Alhamdulillah, akhirnya kedongkolanku atas sikap madam kampret terobati dengan hadirnya Pak Sumardi. Kita melewatkan sekian puluh menit bersama dengan mengobrol akrab. Tidak ada keluh kesah, meskipun beliau harus berjalan kaki memikul dua keranjang mangga seharian. Tidak ada sumpah serapah meskipun kulitnya koyak, dirajam matahari. Tetap gembira dan selalu mengucap syukur meskipun hasil keuntungannya hanya tiga puluh ribu perak per hari.

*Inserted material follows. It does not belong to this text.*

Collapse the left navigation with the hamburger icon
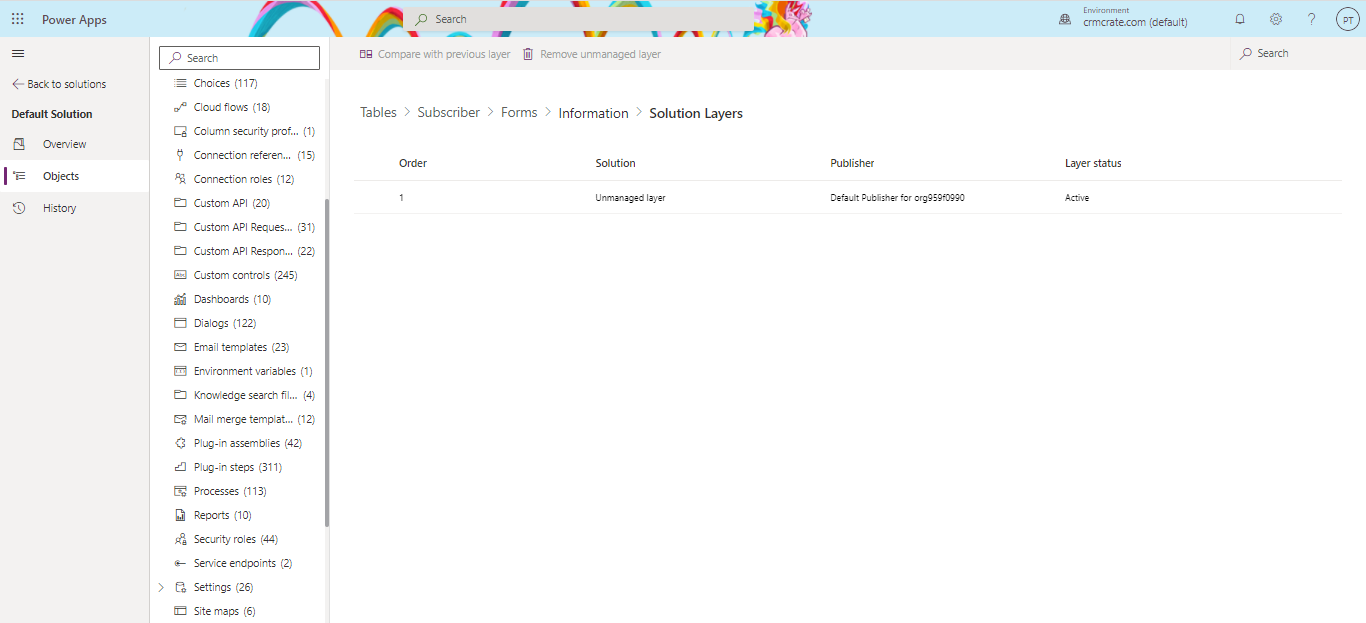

Tiga puluh ribu sehari..tiga puluh ribu sehari..berjalan kaki seharian..berjalan seharian..pikiranku berputar-putar. Mengapa ada yang harus begitu susah untuk bisa hidup standar saja di negeri ini. It’s not fair, folks. Apakah pemerintah sempat memikirkan pedagang kecil seperti Pak Sumardi? Memberdayakan pedagang kecil?. Sudah saatnya aku harus turun. Tak lupa aku bertanya kepada Madam Kampret mengapa dia memasukkan perhiasannya ketika dekat denganku.
“ Ah..enggak mas..mma.ma..af “ jawabnya pendek.

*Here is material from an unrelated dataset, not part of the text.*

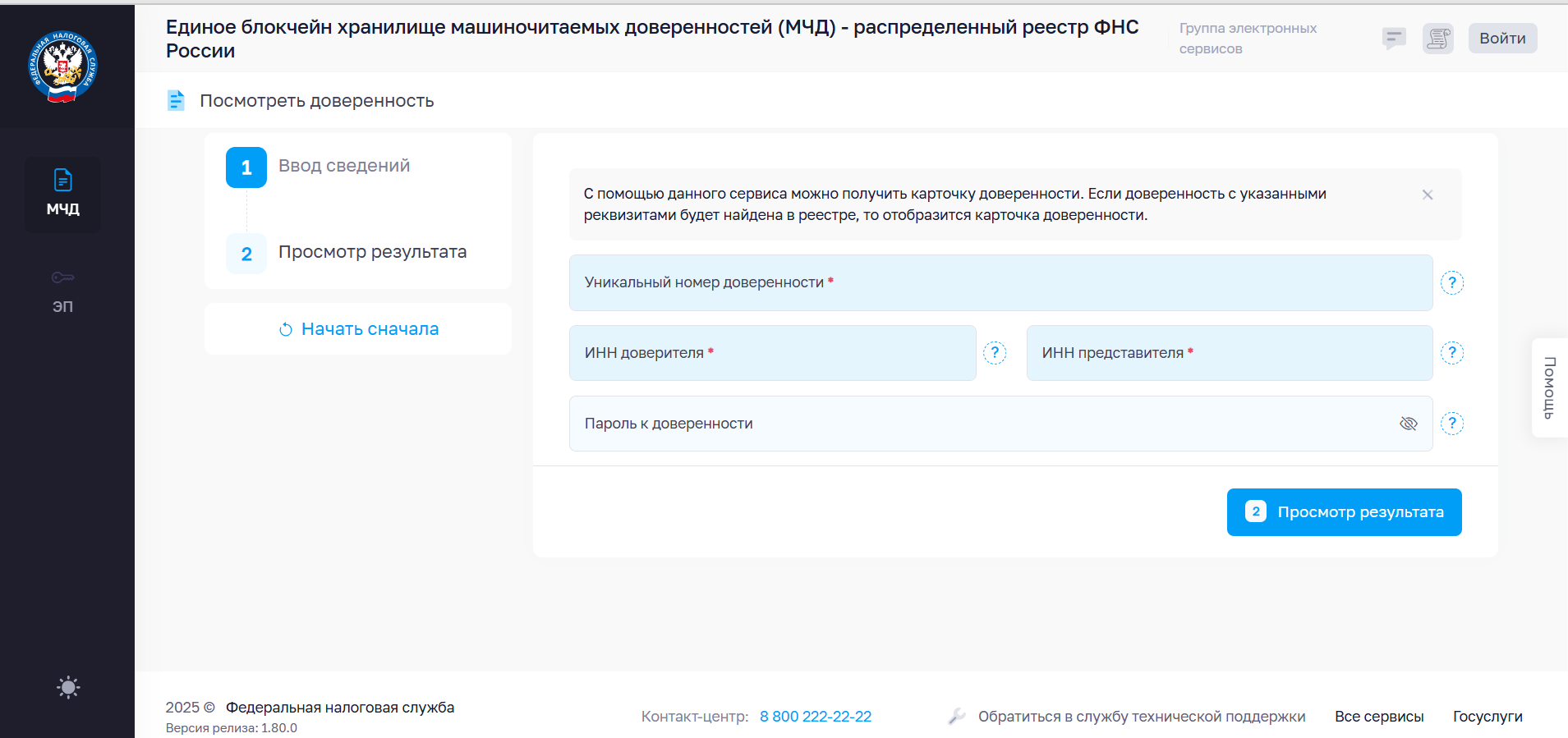Open the ЭП key sidebar section
Image resolution: width=1568 pixels, height=738 pixels.
tap(62, 291)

Aku segera minta sopir untuk berhenti, mohon ijin Pak Sumardi agar bersedia aku bayari ongkosnya, dan turun dari angkot.

“ Terimakasih nak ! “ tiba-tiba Pak Sumardi berteriak. Dia melongokkan kepalanya dan melambaikan tangan kepadaku. Tersenyum dan tetap melambaikan tangan hingga angkot tak terlihat lagi.